As we shared case studies from our countries and health industry segments, two major themes crossed our cultural chasms:

1. Two groups in all of our nations succumb to peer pressure: kids and physicians. While physicians are slow to change, when their peers begin to adopt new technologies that demonstrate value, they come along. Exhibit A for our roundtable was Dr. Geir Tjonnfjord of the Oslo University Hospital who runs a blood clinic and identified an opportunity to better serve his patients with an online information tool. Once he began using the tool, he gathered evidence to show its usefulness and over time, his physician-peers are utilizing health IT in their research and practices. Other stories shared around the table demonstrated this phenomenon: that early adopting physicians of HIT are the Pied Pipers for their peers — once an evidence-base shows ROI and benefits.
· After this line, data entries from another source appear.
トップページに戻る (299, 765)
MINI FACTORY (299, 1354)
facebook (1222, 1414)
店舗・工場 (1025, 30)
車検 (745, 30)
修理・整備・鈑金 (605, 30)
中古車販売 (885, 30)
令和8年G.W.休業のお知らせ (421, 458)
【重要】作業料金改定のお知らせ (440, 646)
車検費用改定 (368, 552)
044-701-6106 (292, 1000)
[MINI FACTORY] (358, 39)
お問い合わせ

2. Patients are central to health care, and to health engagement. Even in health systems that Americans might consider “socialist” or public sector-driven, health managers see the importance of patient engagement to better manage chronic conditions and fend off disease in the first place through wellness and prevention. The Danish system, in fact, offers specific disease management programs which 25% of GPs participate in with inter-disciplinary teams of nurses and remote health monitoring. U.S. physicians will also be interested to learn that the Danish health system pays double the rate of reimbursement for physicians to respond to (secure) e-mailed queries from patients than via telephone.

Learn more about Denmark’s health IT strategy in an issue paper published by The Commonwealth Fund in March 2010, Widespread Adoption of Information Technology in Primary Care Physician Offices in Denmark: A Case Study.

Health Populi’s Hot Points:  Developed nations continue to wrestle with aging populations, rising health costs and the desire to adopt technological innovations in health care. There are best practices to learn about in Denmark, in Norway, in Switzerland, in Germany, in the UK, in the U.S., and beyond. The more we share our stories about what works, the more we can learn and adopt these for use in our systems in ways that suit our local cultures.

I tweeted on Monday 1st November: “In London UK health care meetings all day: British & American colleagues arguing whose health system is worse – depends on what we measure!” Dr. Paul Levy picked up my tweet in my Facebook page; he responded on his brilliant blog, Running a Hospital, this week, in a post titled, Convergence “I predict… the systems will start to look more and more alike over time. Pressure in the US for a more nationally-determined approach. Pressure in Europe for more of a private market approach. It shouldn’t surprise us to see this convergence. After all, the countries are dealing with the same organisms, both biologically and politically.”

The more time I spend working with people in health systems outside of the U.S., I agree more and more with Paul.